TASK GOAL: Skip the pictures and restate, word for word, the lines from the one containing "Task: Move the Open Lectures tab down" to the end of the data below.

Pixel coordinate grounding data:
----------
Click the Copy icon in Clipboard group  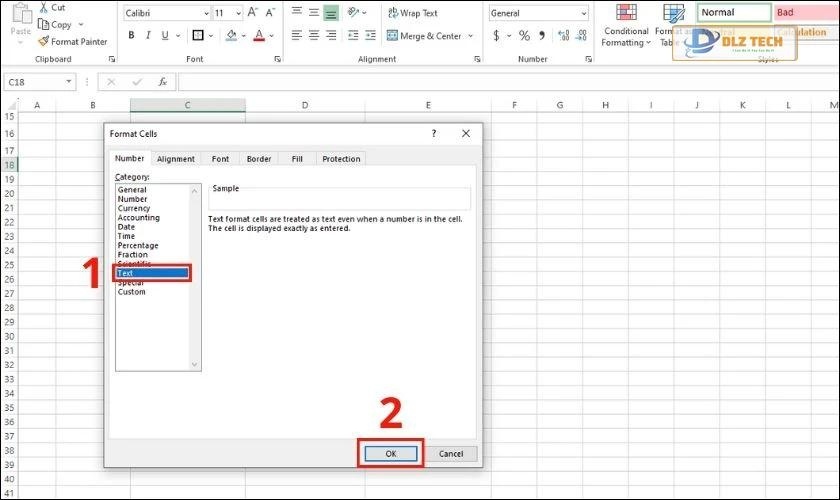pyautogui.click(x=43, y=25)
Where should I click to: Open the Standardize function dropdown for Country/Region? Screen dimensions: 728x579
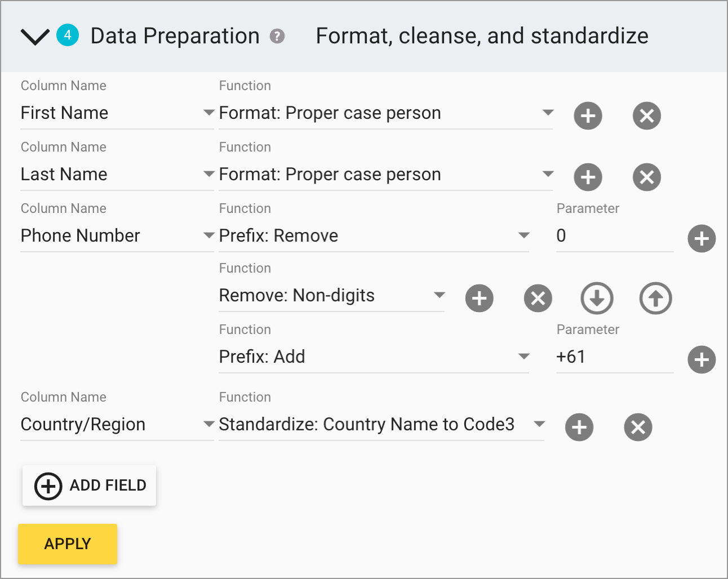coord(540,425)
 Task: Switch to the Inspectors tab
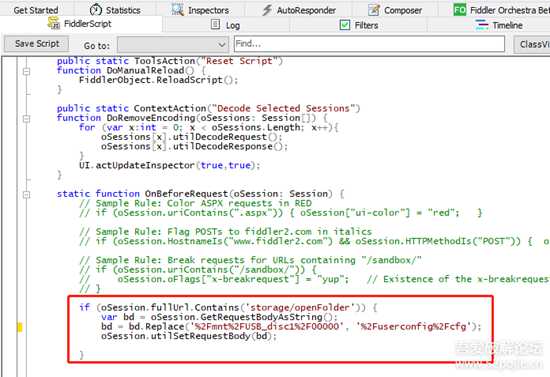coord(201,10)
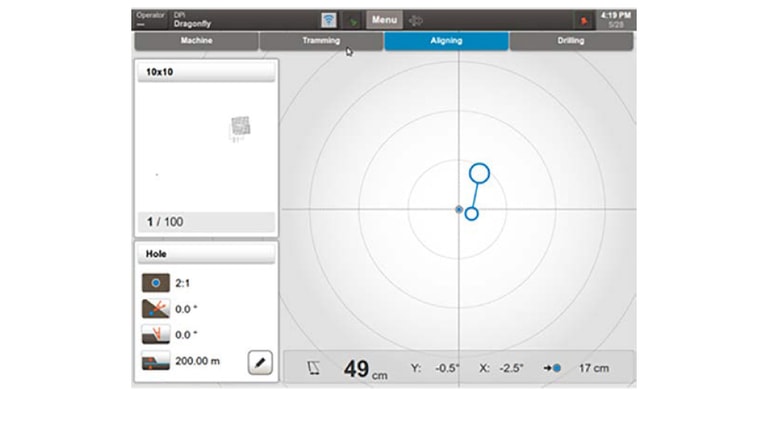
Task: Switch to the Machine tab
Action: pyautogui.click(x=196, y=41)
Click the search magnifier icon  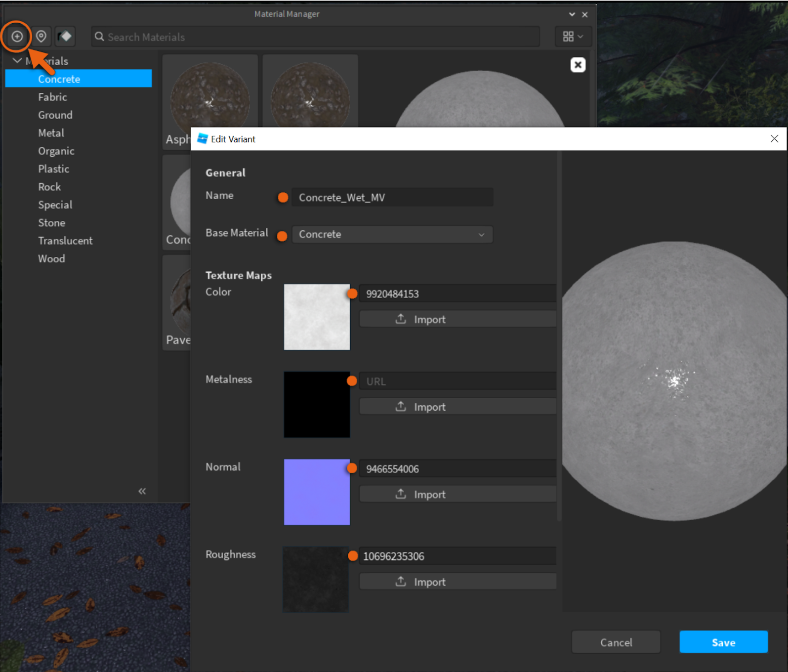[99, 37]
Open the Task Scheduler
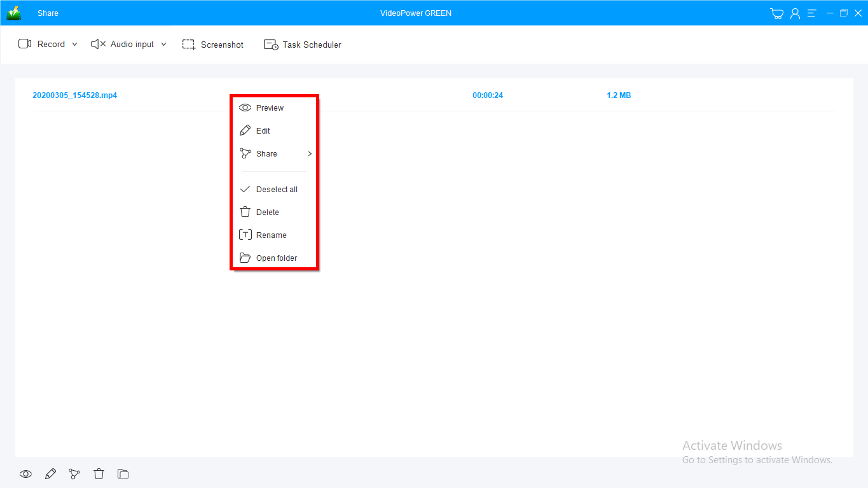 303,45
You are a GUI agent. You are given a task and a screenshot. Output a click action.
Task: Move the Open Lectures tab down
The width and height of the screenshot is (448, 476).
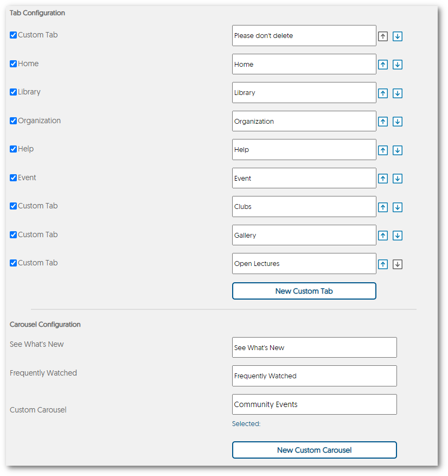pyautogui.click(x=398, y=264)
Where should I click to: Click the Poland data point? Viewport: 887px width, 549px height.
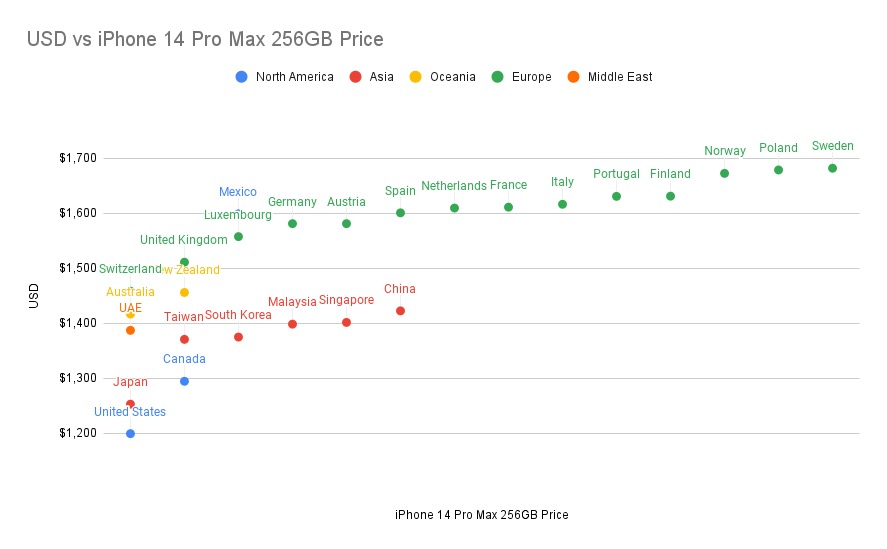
----------
TASK ANSWER:
Task: Move the Open Lectures tab down
The width and height of the screenshot is (448, 476).
pyautogui.click(x=398, y=264)
Where should I click to: Click the Poland data point? Viewport: 887px width, 549px height.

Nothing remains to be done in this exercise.